__Task to complete__
Retype the entries from the line containing "Where should I click to: Open" up to and including the line containing "Select the Elon", copying each line exactly.
▼
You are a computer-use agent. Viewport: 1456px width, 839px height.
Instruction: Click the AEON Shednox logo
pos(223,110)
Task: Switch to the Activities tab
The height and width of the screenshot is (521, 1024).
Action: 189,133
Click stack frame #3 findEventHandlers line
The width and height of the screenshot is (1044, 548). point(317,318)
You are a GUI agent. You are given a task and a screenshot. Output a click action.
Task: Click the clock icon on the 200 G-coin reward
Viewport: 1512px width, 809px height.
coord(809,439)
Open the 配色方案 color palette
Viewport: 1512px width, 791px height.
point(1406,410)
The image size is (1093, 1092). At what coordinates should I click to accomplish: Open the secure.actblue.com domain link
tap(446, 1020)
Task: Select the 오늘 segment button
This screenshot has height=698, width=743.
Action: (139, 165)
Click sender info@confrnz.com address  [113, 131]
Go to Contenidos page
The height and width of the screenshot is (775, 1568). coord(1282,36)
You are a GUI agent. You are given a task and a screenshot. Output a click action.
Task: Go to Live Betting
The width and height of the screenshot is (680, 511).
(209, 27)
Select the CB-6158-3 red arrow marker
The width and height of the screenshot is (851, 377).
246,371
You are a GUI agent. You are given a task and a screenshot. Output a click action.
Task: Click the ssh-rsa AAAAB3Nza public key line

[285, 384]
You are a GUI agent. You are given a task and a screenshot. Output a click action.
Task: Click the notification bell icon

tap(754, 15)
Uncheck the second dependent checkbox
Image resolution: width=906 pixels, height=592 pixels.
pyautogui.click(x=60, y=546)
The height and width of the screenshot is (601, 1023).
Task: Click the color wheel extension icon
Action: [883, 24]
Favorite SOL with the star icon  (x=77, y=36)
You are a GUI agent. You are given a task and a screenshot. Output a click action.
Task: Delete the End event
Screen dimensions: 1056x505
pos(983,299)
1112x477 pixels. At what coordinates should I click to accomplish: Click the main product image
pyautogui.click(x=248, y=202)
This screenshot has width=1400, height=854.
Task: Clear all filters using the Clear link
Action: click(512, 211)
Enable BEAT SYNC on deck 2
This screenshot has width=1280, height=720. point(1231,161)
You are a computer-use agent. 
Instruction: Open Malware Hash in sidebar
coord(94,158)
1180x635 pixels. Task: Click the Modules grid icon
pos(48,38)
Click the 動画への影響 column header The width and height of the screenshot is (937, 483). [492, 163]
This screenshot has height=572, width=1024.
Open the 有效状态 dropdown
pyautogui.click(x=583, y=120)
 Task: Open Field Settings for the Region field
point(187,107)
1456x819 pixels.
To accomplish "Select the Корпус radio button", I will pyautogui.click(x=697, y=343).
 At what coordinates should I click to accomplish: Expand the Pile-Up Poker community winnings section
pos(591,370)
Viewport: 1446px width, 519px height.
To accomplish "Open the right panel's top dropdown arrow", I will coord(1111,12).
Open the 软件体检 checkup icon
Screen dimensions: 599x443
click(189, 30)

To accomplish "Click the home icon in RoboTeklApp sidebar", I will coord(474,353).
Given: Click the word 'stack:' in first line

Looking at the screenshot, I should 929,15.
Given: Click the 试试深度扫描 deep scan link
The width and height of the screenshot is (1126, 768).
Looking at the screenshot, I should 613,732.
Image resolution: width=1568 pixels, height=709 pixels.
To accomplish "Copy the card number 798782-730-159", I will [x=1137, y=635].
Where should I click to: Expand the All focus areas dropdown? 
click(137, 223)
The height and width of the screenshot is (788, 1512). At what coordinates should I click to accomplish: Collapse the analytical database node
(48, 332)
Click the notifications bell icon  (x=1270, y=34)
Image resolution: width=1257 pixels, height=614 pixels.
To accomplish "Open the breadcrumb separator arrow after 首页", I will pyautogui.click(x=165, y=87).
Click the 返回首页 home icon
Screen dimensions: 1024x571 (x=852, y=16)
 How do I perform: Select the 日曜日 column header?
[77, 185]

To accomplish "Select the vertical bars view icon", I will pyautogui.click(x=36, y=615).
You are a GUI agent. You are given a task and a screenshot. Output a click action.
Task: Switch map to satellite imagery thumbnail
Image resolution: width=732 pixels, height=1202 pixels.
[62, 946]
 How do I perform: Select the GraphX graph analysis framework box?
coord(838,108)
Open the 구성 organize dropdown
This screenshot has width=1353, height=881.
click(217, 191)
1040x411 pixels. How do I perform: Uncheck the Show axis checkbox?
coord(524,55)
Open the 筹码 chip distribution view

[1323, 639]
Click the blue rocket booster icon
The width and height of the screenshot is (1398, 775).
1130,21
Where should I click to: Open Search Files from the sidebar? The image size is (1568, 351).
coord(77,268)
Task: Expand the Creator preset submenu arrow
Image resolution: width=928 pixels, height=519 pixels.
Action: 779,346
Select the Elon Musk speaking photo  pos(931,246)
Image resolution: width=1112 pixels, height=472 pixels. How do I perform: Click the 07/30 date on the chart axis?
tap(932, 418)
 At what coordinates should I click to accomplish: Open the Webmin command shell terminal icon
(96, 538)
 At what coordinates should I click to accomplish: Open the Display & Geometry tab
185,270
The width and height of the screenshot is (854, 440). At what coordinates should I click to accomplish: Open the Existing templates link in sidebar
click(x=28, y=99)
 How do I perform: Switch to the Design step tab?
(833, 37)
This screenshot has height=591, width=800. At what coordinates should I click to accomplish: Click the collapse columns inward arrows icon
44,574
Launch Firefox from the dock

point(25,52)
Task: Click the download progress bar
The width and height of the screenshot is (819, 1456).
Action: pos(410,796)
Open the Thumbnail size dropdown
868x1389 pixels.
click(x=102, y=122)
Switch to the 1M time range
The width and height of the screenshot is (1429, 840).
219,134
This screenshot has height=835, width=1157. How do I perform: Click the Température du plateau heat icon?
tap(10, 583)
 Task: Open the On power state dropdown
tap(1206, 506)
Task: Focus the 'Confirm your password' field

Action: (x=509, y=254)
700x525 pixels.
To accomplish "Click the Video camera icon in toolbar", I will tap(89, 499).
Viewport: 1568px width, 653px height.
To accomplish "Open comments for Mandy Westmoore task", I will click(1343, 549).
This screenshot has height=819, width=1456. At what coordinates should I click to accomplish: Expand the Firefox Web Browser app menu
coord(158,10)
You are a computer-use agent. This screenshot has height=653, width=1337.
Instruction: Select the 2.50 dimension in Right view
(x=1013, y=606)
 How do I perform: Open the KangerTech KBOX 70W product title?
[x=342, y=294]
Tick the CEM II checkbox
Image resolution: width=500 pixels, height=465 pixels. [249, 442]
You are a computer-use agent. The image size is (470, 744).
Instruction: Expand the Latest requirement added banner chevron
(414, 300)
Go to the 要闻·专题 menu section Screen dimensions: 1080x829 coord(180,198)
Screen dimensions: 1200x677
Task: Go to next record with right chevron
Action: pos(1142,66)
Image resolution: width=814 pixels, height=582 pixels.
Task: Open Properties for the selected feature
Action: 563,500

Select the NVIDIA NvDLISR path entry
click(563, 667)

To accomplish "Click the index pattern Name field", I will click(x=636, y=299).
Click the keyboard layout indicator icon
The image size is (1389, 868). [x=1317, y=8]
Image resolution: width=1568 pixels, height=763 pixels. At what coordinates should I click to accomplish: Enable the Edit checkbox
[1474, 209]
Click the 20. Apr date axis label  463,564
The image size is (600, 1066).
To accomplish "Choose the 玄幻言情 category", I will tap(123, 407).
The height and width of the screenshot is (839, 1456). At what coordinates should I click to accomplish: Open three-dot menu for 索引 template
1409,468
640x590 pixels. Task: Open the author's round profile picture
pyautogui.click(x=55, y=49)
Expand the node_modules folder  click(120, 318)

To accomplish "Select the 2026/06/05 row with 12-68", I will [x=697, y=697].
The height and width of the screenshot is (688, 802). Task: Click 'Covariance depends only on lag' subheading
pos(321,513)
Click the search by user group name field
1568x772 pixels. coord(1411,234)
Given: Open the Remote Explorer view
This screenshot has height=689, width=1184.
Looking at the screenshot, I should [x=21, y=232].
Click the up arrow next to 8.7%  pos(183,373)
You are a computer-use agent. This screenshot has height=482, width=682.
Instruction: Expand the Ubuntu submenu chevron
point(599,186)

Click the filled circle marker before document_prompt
▲
__Problem solution__
Where should I click to: Open Search Files from the sidebar? The image size is (1568, 351).
coord(77,268)
Task: Expand the Creator preset submenu arrow
Image resolution: width=928 pixels, height=519 pixels.
Action: 779,346
Select the Elon Musk speaking photo  pos(931,246)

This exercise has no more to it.